*PROBLEM DETAILS*:
When copying the data, keep every line exactly the same.

Entries taken from a collection
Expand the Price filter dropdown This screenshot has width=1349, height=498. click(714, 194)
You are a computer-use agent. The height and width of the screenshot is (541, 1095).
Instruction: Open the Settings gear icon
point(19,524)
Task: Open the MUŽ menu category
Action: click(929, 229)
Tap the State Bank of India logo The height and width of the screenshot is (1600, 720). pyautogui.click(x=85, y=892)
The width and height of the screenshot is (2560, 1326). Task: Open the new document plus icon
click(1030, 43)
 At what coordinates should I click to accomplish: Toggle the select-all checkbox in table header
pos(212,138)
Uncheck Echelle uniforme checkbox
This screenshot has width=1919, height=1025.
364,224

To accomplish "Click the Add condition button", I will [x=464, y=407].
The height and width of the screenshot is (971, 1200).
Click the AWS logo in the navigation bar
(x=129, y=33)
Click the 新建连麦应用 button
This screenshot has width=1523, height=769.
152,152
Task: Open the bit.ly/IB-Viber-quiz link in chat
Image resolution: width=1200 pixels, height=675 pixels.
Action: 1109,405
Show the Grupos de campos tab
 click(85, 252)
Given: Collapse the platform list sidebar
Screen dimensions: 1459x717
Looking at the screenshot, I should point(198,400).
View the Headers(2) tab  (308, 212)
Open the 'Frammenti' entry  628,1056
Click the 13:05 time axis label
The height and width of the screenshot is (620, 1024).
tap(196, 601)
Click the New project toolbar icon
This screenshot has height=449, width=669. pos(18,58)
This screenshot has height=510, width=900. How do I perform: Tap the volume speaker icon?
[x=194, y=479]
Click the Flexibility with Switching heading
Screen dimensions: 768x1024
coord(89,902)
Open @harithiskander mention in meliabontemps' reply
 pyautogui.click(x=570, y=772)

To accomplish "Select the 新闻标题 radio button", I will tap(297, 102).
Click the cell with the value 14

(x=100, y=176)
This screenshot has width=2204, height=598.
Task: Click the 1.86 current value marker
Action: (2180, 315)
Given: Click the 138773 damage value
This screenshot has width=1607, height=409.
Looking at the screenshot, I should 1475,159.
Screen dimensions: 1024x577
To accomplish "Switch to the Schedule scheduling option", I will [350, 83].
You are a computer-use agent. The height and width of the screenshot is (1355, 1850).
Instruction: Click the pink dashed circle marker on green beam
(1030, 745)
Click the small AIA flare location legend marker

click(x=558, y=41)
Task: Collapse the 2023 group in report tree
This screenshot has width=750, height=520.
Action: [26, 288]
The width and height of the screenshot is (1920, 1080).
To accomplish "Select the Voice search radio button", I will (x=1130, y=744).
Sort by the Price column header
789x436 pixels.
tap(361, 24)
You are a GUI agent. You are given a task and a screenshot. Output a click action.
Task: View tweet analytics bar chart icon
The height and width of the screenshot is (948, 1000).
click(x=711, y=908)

*RESULT BELOW*:
Expand the Price filter dropdown This screenshot has width=1349, height=498. click(714, 194)
You are a computer-use agent. The height and width of the screenshot is (541, 1095).
Instruction: Open the Settings gear icon
point(19,524)
Task: Open the MUŽ menu category
Action: click(929, 229)
Tap the State Bank of India logo The height and width of the screenshot is (1600, 720). pyautogui.click(x=85, y=892)
The width and height of the screenshot is (2560, 1326). Task: Open the new document plus icon
click(1030, 43)
 At what coordinates should I click to accomplish: Toggle the select-all checkbox in table header
pos(212,138)
Uncheck Echelle uniforme checkbox
This screenshot has width=1919, height=1025.
364,224

To accomplish "Click the Add condition button", I will [x=464, y=407].
The height and width of the screenshot is (971, 1200).
Click the AWS logo in the navigation bar
(x=129, y=33)
Click the 新建连麦应用 button
This screenshot has width=1523, height=769.
152,152
Task: Open the bit.ly/IB-Viber-quiz link in chat
Image resolution: width=1200 pixels, height=675 pixels.
Action: 1109,405
Show the Grupos de campos tab
 click(85, 252)
Given: Collapse the platform list sidebar
Screen dimensions: 1459x717
Looking at the screenshot, I should point(198,400).
View the Headers(2) tab  (308, 212)
Open the 'Frammenti' entry  628,1056
Click the 13:05 time axis label
The height and width of the screenshot is (620, 1024).
tap(196, 601)
Click the New project toolbar icon
This screenshot has height=449, width=669. pos(18,58)
This screenshot has height=510, width=900. How do I perform: Tap the volume speaker icon?
[x=194, y=479]
Click the Flexibility with Switching heading
Screen dimensions: 768x1024
coord(89,902)
Open @harithiskander mention in meliabontemps' reply
 pyautogui.click(x=570, y=772)

To accomplish "Select the 新闻标题 radio button", I will tap(297, 102).
Click the cell with the value 14

(x=100, y=176)
This screenshot has width=2204, height=598.
Task: Click the 1.86 current value marker
Action: (2180, 315)
Given: Click the 138773 damage value
This screenshot has width=1607, height=409.
Looking at the screenshot, I should 1475,159.
Screen dimensions: 1024x577
To accomplish "Switch to the Schedule scheduling option", I will [350, 83].
You are a computer-use agent. The height and width of the screenshot is (1355, 1850).
Instruction: Click the pink dashed circle marker on green beam
(1030, 745)
Click the small AIA flare location legend marker

click(x=558, y=41)
Task: Collapse the 2023 group in report tree
This screenshot has width=750, height=520.
Action: [26, 288]
The width and height of the screenshot is (1920, 1080).
To accomplish "Select the Voice search radio button", I will (x=1130, y=744).
Sort by the Price column header
789x436 pixels.
tap(361, 24)
You are a GUI agent. You are given a task and a screenshot. Output a click action.
Task: View tweet analytics bar chart icon
The height and width of the screenshot is (948, 1000).
click(x=711, y=908)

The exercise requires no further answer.